NCAA Adopts NFL Kickoff Rule

Easily the most talked about rule change prior to the past NFL season was the kick off being moved to the 35-yard line.  Returners and kickers combined were upset and it changed the game.  All in the name of better safety for anyone involved.

As expected, the number of kickoff returns and kickoff returns per game was significantly down from previous years.  53.4 percent of kickoffs were returned this season, a massive drop from 80.1 percent in 2010.  Touchbacks soared to 43.5 percent this season, more than two and a half times last year’s rate of 16.4 percent.

Kickoff Returns Last 5 Seasons

Ret pct

      Touchback pct

2011 53.4        43.5
2010 80.1        16.4
2009 80.7        16.1
2008 82.1        14.4
2007 82.5        12.4





Yes the fans didn’t like it.  Returners like Devin Hester and Josh Cribbs were outspoken about their dislike.  They had a right to be.  Stats show that nine kickoffs were returned for a touchdown in 2011, compared to 23 in 2010. Yet injuries did go down in exchange for basically nothing plays.  Even Bill Belichick said that aspect should be eliminated from the game.

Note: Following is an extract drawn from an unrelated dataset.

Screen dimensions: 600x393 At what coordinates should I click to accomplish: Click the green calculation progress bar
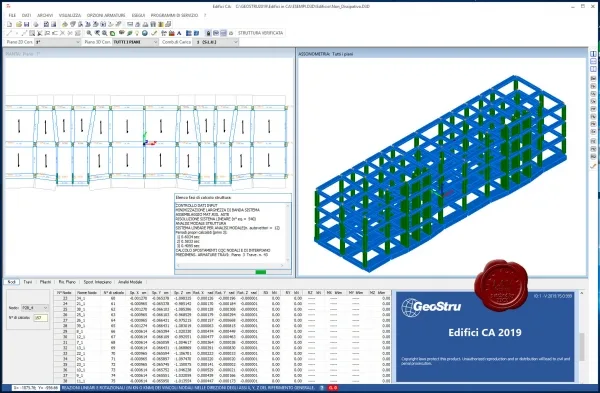point(261,272)
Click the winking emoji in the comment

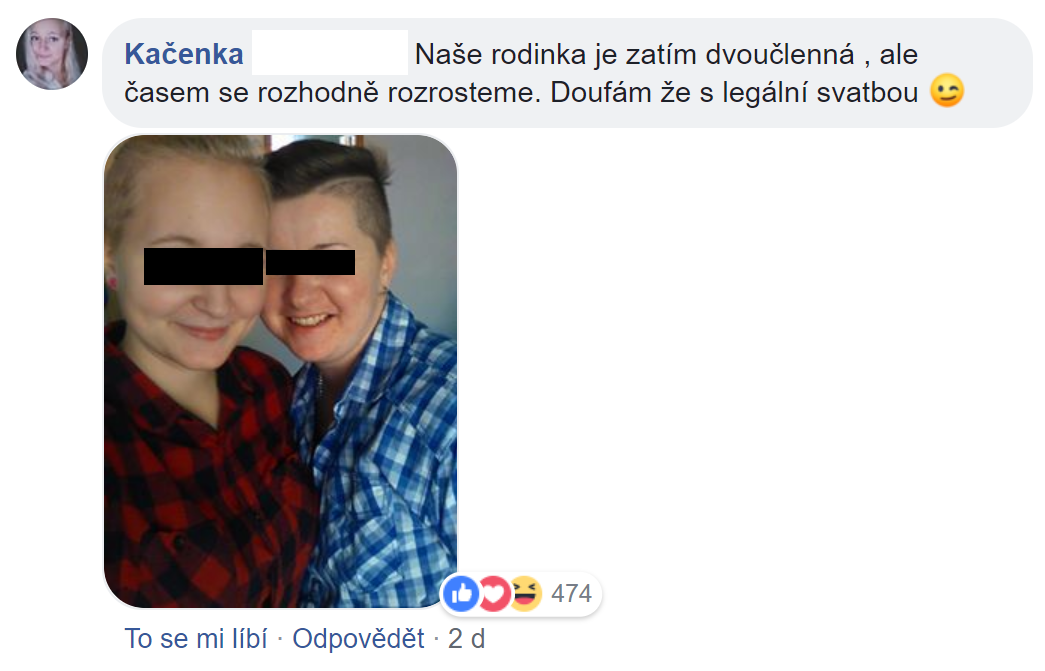[x=947, y=91]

Now the rule change is moving to the college level.  Kickoffs in major college football will move from the 30 to the 35-yard line next season.  This change is based upon the statistics shown in the NFL and implemented on the intent to keep players safer.

The change was approved this week by the NCAA playing rules oversight panel, which also said the running start by players on the kicking team will be limited to 5 yards.  That is so players cannot get a full speed start at the time they reach the line of scrimmage.  This will cut down on high speed collisions.

Obviously with the kick offs from the 35, returners were receiving the ball deeper in the end zone, which likely explains the additional yard and a half per return this year, 23.8 yards compared to 22.3 in 2010.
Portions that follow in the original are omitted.